Le Salon 1861 – Donner une nouvelle vocation à un édifice à valeur patrimoniale

le salon 1861L’Église St-Joseph, dans la Petite-Bourgogne, est l’un des plus vieux édifices religieux à Montréal. Construite par les Sulpiciens et achevée en 1861, elle est devenue un pilier essentiel d’une communauté locale dynamique. Cependant, près de 150 ans plus tard, l’Église St-Joseph était grandement sous-utilisée en raison du déclin de la pratique religieuse au Québec.
Natalie Voland, de la société immobilière Quo Vadis certifiée B Corp, y a vu une occasion intéressante. Elle a discuté avec des représentants des secteurs commercial, à but non lucratif, universitaire et municipal, dans le quartier et autour, pour créer une vision commune de la façon dont l’église pourrait être transformée en centre communautaire polyvalent tout en conservant sa fonction historique, soit celle de rassembler les gens. Une entente a été conclue en 2015; Mme Voland et des investisseurs privés, dont la fondation de la famille J.W. McConnell, sont alors devenus les nouveaux propriétaires du superbe bâtiment néo-gothique. Ce partenariat est soutenu par un conseil consultatif composé de tous les groupes d’intervenants qui ont participé à la définition du projet.

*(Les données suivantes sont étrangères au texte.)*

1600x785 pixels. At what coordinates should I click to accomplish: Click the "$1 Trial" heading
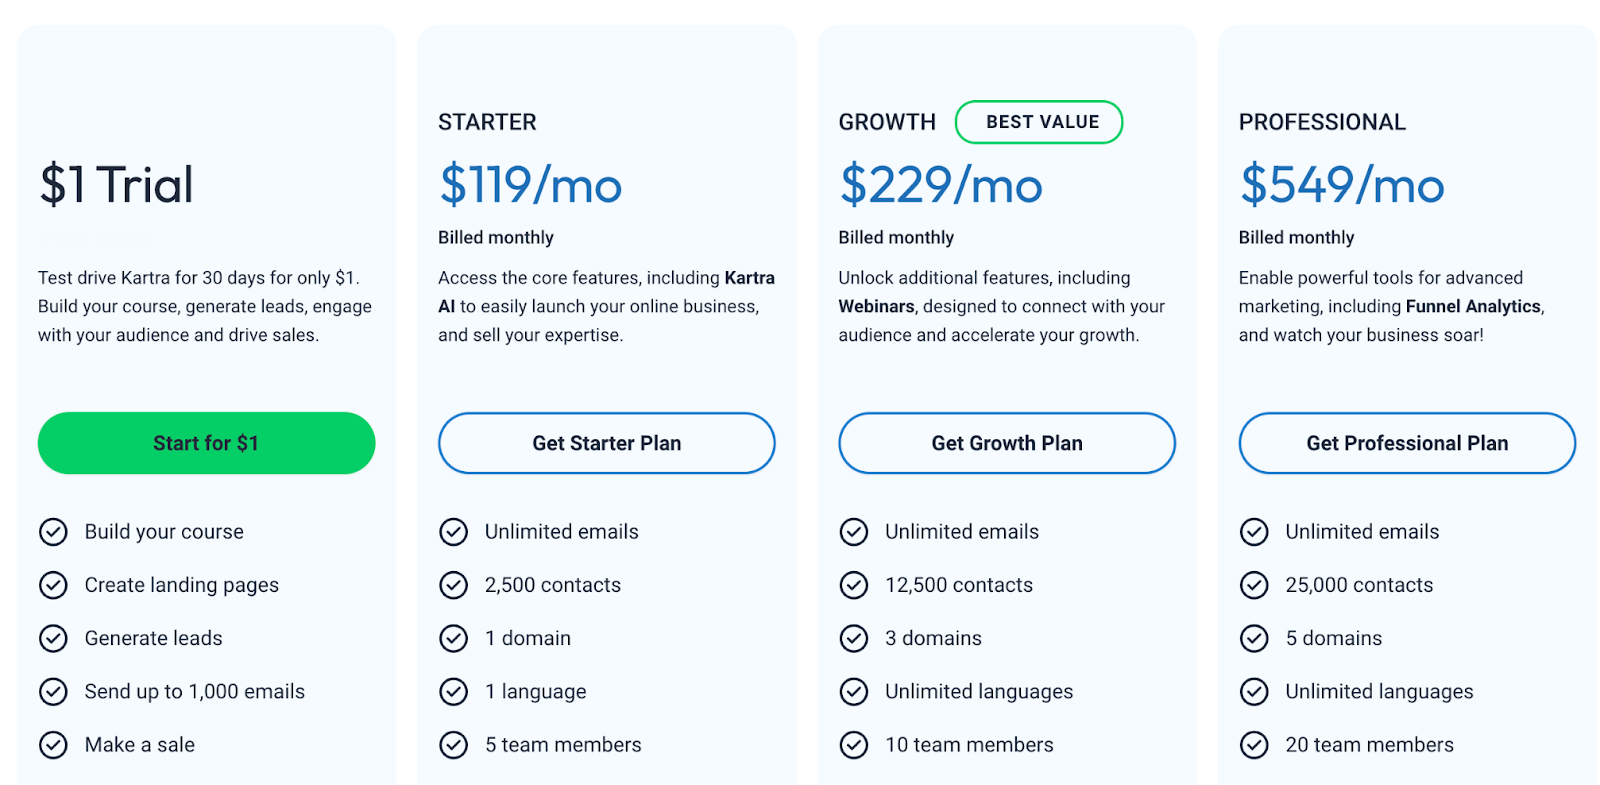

L’espace revitalisé, appelé le « Salon 1861 », appuie l’écosystème montréalais florissant qui réunit des innovateurs sociaux, des entrepreneurs et des développeurs économiques. Il offre un espace partagé de travail et accueille des ateliers, des événements et des activités de réseautage. En collaboration avec l’Université McGill, il fournit aux étudiants et aux chercheurs des occasions d’apprentissage appliqué. De plus, il entretient des partenariats actifs avec plusieurs organisations locales, y compris un centre d’entraînement physique et le Centre communautaire Tyndale St-Georges, qui offre des programmes éducatifs aux jeunes et aux adultes.
La fondation de la famille J.W. McConnell s’est jointe au partenariat, considérant le projet comme une vision novatrice pour donner une nouvelle vocation à cette partie vitale de l’histoire de Montréal dans l’intérêt public.